◆ 提示文:
米山さんたちが暮らす砺波市北東部に広がる里山、栴檀野地区は、人口流出と高齢化が進み、つながりやにぎわいが失われつつある今、里山の魅力を発掘し多くの人に足を運んでもらおうと、これまで様々な活動を行っている。

にぎわいづくりの拠点「ぜんだんのHILL」
にぎわいづくりの拠点「ぜんだんのHILL」

閉園した幼稚園をリニューアルし、2021年の4月、米山さんたちの活動拠点としてオープンしたコミュニティー施設「せんだんのHILL」では、里山の資源を守ろうと、地域の建具屋で出た端材をまきとしてキャンプ場の利用者に販売したり、様々な世代が集えるカフェを開いたりするなど「人と人とのつながり」を目指し、地域の活性化に向けた取り組みを行ってきた。

「里山さんぽ」の様子
「里山さんぽ」の様子

「里山さんぽ」もその取り組みのひとつで、夏、秋、冬に続いて今回で4回目。回を重ねるごとに反響を呼び、参加者は、富山県内中から集まるようになった。

◆ 課題:
提示文のうち「閉園した幼稚園をリニューアル」から「内中から集まるようになった。」までの範囲（両端を含む）を、「カフェ」を「喫茶室」に置き換えたうえで書き出せ。 次の行は、提示文とは別の出典から取られている。

◆ データ抜粋:
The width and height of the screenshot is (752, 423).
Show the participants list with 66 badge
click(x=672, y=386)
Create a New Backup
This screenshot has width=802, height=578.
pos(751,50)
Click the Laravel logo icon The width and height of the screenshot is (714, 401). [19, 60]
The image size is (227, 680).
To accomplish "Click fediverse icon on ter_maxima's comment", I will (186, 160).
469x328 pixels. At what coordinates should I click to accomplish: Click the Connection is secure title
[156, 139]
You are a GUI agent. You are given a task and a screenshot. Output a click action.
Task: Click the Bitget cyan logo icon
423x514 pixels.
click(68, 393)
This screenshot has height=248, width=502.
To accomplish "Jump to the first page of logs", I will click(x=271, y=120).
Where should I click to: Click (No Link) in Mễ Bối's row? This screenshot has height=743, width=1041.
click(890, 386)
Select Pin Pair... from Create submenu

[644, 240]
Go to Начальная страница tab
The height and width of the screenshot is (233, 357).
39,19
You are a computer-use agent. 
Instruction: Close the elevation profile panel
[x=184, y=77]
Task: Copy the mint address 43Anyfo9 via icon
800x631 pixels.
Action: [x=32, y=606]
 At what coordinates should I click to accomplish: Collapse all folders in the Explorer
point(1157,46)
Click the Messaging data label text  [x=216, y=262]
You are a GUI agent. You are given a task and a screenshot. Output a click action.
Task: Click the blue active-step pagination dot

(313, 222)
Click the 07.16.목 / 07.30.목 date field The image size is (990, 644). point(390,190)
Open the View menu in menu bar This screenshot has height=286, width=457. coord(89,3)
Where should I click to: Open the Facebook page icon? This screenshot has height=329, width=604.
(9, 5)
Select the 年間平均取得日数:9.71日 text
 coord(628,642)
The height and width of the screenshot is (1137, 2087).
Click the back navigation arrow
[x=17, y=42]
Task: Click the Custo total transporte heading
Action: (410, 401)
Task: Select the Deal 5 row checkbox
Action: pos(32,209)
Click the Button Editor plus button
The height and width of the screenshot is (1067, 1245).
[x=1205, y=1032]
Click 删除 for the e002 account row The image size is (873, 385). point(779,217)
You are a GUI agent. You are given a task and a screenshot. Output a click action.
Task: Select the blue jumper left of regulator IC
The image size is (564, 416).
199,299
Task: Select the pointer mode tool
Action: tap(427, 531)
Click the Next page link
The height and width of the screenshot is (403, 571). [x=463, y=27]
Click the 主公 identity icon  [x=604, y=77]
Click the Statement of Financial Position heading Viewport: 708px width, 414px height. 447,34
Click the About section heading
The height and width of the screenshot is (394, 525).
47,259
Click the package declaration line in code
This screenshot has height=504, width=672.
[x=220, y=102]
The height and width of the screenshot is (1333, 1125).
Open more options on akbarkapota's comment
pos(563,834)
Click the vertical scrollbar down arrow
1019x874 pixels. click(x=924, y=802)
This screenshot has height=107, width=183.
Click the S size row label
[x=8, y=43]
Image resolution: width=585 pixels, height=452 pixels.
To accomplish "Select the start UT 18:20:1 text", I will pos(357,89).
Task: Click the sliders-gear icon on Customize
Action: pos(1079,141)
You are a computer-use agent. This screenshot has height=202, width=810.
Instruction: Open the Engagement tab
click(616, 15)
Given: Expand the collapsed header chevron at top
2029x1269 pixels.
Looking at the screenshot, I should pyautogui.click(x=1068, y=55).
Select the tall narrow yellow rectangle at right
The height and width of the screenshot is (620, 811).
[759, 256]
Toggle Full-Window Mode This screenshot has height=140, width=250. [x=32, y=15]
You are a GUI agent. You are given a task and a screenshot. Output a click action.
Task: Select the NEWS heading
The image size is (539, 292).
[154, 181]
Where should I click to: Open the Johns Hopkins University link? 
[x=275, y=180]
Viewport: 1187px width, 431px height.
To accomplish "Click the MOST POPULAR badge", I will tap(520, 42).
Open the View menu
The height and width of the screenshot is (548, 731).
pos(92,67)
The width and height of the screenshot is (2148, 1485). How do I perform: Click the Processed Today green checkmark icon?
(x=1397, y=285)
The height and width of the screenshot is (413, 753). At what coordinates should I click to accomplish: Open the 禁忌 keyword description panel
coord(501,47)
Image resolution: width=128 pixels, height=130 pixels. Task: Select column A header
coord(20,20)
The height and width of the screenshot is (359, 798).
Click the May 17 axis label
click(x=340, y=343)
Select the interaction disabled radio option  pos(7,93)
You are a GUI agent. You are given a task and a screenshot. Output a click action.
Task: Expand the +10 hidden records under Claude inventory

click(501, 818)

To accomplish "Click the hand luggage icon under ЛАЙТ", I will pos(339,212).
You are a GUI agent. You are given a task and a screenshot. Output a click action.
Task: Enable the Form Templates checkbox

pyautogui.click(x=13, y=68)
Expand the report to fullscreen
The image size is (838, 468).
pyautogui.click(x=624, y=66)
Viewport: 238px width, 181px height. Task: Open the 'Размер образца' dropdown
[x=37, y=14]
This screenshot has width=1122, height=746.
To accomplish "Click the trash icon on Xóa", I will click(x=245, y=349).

◆ 解答例:
閉園した幼稚園をリニューアルし、2021年の4月、米山さんたちの活動拠点としてオープンしたコミュニティー施設「せんだんのHILL」では、里山の資源を守ろうと、地域の建具屋で出た端材をまきとしてキャンプ場の利用者に販売したり、様々な世代が集える喫茶室を開いたりするなど「人と人とのつながり」を目指し、地域の活性化に向けた取り組みを行ってきた。

「里山さんぽ」の様子
「里山さんぽ」の様子

「里山さんぽ」もその取り組みのひとつで、夏、秋、冬に続いて今回で4回目。回を重ねるごとに反響を呼び、参加者は、富山県内中から集まるようになった。